▶ [Text section]

====

After the massive artistic success of last year's program, would they be able to equal the quality of last season's offering, which still rates in my memory as one of the greatest musical concerts ever witness live.

Happily, the Bergonzi did not disappoint, even under these highest of expectations. The program showcased these players' virtuosity and versatility. Beginning with the most standard piece on the program, they opened with Mendelssohn's Quartet in E minor. The ensemble approached with typical skill and accuracy. First Violin Glenn Basham played Mendelssohn's complex and hurried melismatic passages with great skill and beauty.

The scherzo was thrilling and the andante beautiful. Oddly, Mendelssohn's first movement was the last convincing of the work and was slightly outshone by the following three movements.

Closing the first half of the program was the famous String Quartet., op. 11 by Samuel Barber. Written very early in his career, this quartet is nonetheless on of the most famous works of its genre written in its century. Most noted is the middle movement, the famous "Adagio" for Strings.

====

▶ [Extracted material]
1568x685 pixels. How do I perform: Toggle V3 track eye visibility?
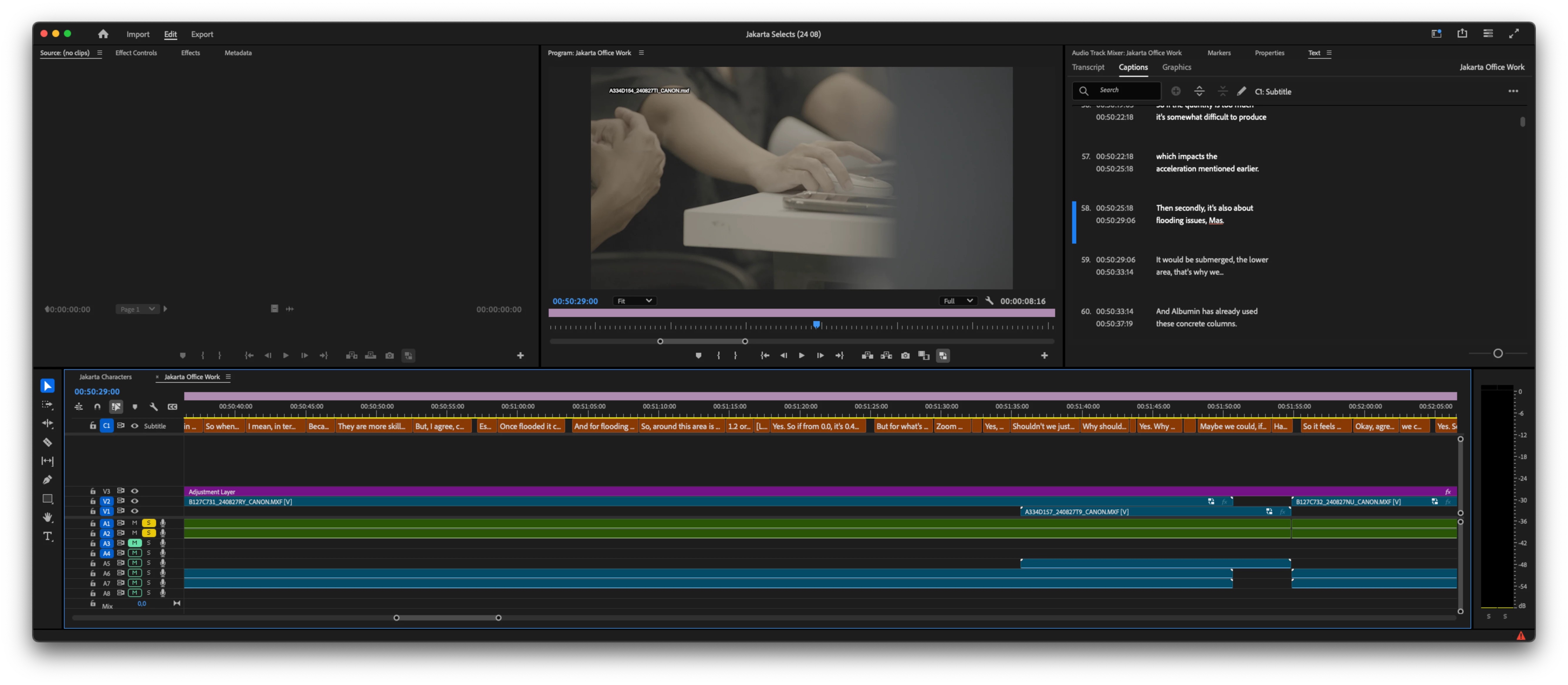click(x=134, y=491)
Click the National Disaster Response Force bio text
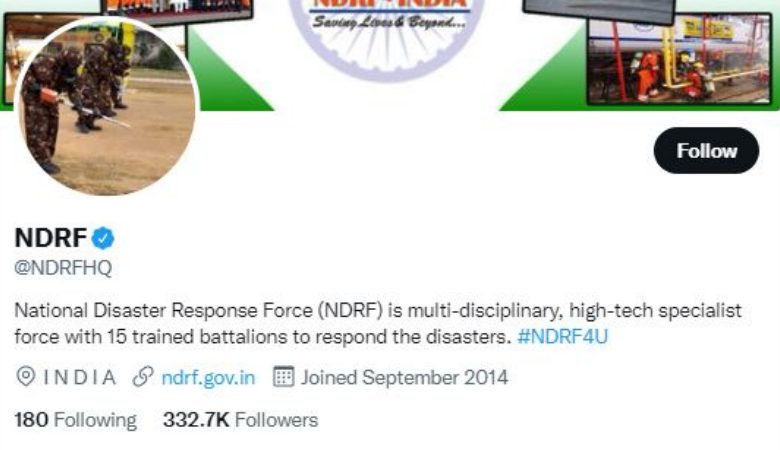This screenshot has width=780, height=450. click(378, 323)
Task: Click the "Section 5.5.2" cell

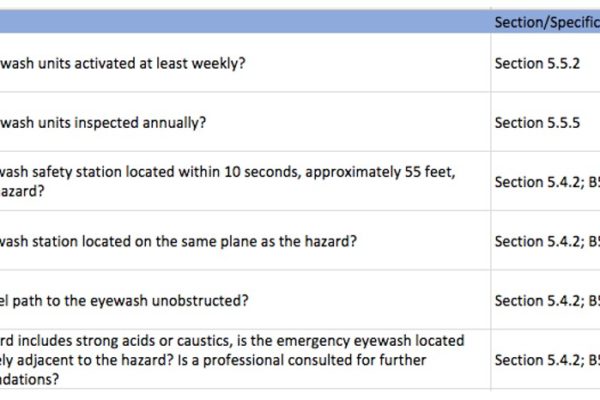Action: 545,64
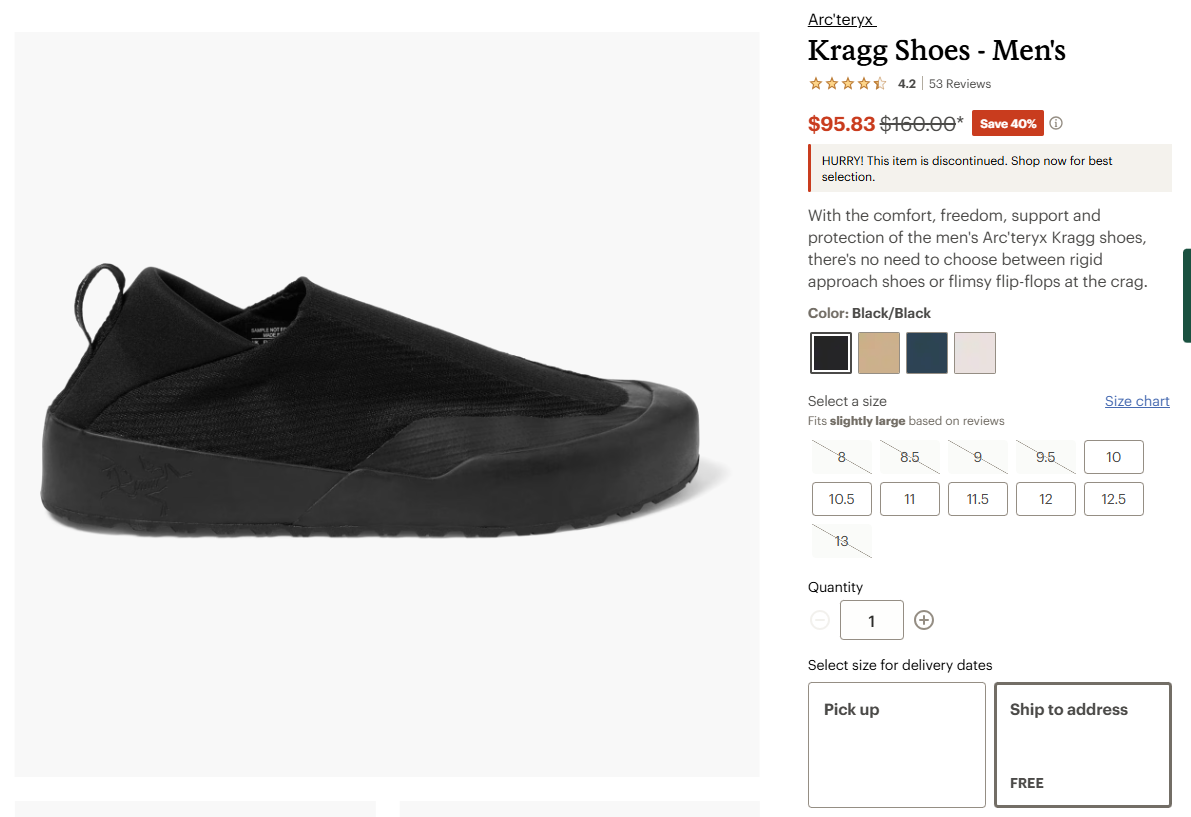The width and height of the screenshot is (1191, 817).
Task: Pick size 11.5
Action: tap(977, 499)
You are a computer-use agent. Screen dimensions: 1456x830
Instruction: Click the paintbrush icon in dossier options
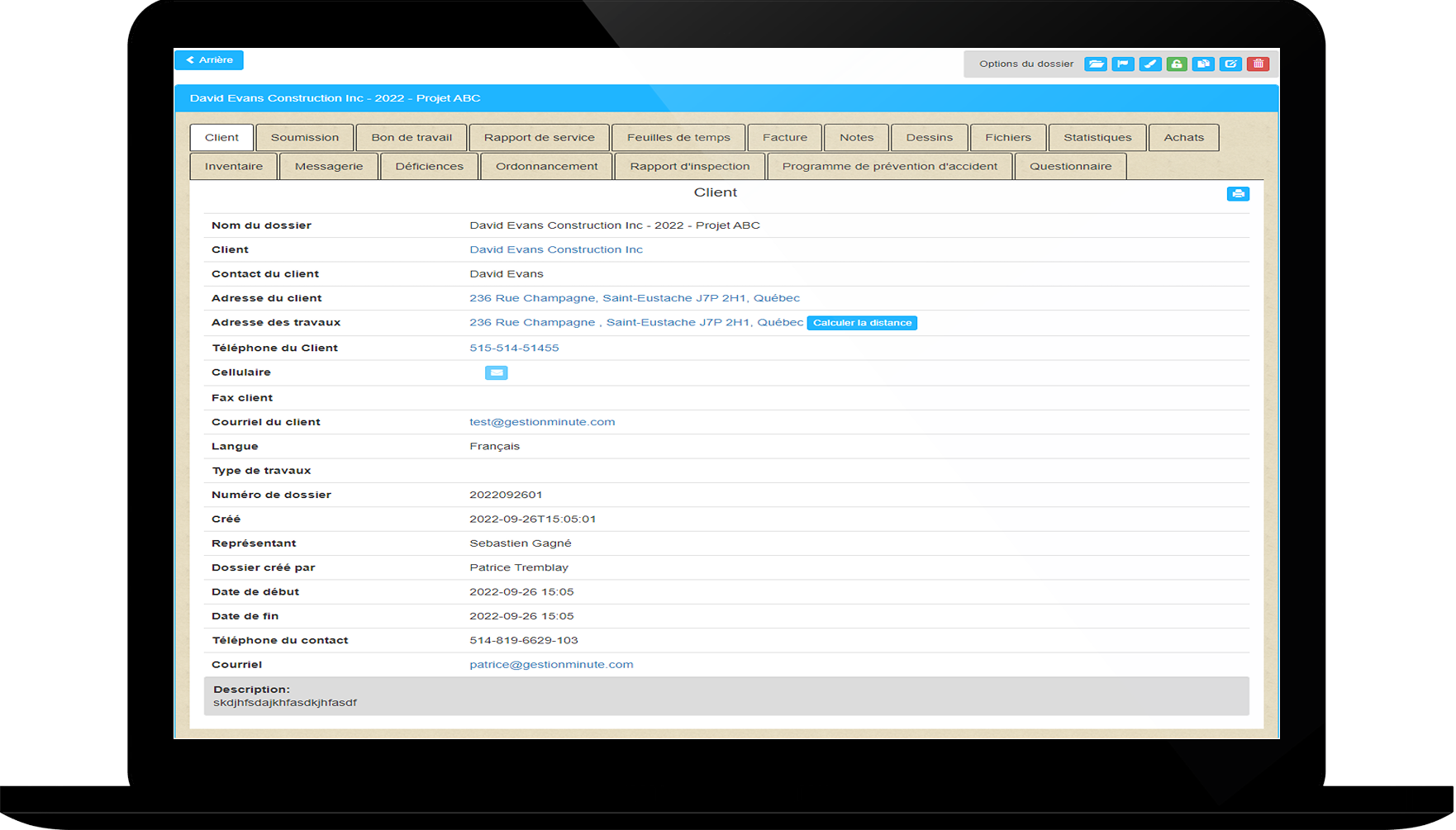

====

Reproduce the passage of the concert review between "After the massive" and "skill and beauty.", inclusive. Rely solely on the concert review for what comes next.

▶ [Task answer]
After the massive artistic success of last year's program, would they be able to equal the quality of last season's offering, which still rates in my memory as one of the greatest musical concerts ever witness live.

Happily, the Bergonzi did not disappoint, even under these highest of expectations. The program showcased these players' virtuosity and versatility. Beginning with the most standard piece on the program, they opened with Mendelssohn's Quartet in E minor. The ensemble approached with typical skill and accuracy. First Violin Glenn Basham played Mendelssohn's complex and hurried melismatic passages with great skill and beauty.